(Exercise directions) Lift out all lines below that contain "accomplish".

(Raw data)
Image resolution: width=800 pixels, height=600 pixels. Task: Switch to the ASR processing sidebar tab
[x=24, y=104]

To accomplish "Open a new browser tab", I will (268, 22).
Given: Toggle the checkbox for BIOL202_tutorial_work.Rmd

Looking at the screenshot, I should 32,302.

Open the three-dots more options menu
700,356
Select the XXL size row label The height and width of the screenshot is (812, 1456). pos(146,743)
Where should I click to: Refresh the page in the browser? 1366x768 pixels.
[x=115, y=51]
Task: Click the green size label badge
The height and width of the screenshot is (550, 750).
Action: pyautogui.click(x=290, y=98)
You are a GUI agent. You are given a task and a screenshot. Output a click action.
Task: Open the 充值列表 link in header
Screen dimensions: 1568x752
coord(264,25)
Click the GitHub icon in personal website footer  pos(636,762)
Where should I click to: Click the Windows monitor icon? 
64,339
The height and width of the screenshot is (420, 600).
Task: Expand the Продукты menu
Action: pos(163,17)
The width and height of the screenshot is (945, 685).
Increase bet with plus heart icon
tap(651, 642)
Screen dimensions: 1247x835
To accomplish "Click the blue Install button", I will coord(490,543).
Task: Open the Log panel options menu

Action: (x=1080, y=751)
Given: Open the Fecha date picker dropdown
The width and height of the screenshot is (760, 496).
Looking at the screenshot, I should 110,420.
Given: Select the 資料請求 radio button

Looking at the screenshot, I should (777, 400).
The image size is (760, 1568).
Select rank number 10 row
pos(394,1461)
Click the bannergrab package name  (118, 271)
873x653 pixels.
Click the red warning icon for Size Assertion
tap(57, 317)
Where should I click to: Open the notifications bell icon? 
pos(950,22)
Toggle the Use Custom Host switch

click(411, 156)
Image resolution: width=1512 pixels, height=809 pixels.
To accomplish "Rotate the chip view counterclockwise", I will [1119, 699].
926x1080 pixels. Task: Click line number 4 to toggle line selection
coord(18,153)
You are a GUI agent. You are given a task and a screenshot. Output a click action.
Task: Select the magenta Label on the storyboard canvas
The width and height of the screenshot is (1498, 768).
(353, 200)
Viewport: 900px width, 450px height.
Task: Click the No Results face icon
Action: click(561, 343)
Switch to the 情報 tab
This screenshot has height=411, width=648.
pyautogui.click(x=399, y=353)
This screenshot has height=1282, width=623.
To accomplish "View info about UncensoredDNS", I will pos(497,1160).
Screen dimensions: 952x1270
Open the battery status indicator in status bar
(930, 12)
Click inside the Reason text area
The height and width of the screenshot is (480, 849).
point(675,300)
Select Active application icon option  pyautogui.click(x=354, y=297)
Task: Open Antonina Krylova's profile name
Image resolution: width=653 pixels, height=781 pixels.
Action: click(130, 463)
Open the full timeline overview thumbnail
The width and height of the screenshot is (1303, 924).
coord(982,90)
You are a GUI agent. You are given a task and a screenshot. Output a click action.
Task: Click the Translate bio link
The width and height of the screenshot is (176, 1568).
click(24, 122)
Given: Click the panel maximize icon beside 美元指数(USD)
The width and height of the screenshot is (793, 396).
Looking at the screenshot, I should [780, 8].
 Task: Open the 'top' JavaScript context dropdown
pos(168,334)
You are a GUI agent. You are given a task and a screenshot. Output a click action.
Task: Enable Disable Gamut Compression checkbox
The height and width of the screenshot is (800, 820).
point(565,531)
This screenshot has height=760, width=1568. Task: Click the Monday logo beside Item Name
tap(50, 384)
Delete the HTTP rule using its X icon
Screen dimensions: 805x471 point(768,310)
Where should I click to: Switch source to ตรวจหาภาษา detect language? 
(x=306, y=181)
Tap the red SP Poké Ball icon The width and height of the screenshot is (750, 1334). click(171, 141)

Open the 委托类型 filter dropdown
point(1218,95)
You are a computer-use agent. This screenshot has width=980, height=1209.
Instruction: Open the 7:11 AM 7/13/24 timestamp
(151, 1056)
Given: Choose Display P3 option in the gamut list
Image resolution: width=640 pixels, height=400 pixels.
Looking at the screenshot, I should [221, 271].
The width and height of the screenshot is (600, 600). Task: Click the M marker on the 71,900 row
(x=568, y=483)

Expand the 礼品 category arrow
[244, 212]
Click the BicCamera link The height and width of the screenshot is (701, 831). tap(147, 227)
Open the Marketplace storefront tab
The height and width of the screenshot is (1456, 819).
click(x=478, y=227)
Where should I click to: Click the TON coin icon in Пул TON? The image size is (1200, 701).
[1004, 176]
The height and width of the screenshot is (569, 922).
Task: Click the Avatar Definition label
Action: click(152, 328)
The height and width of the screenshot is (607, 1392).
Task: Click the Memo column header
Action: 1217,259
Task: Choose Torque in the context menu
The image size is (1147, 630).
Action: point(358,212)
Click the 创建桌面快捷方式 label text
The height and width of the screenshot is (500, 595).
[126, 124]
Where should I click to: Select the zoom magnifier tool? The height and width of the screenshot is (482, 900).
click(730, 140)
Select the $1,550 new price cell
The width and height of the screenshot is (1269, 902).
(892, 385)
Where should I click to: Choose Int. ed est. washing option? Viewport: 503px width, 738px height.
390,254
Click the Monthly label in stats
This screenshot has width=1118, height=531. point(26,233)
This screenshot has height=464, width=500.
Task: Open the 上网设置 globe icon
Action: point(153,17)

(Output of the task)
To accomplish "Open a new browser tab", I will (268, 22).
To accomplish "Click the blue Install button", I will coord(490,543).
To accomplish "Rotate the chip view counterclockwise", I will [1119, 699].
To accomplish "View info about UncensoredDNS", I will pos(497,1160).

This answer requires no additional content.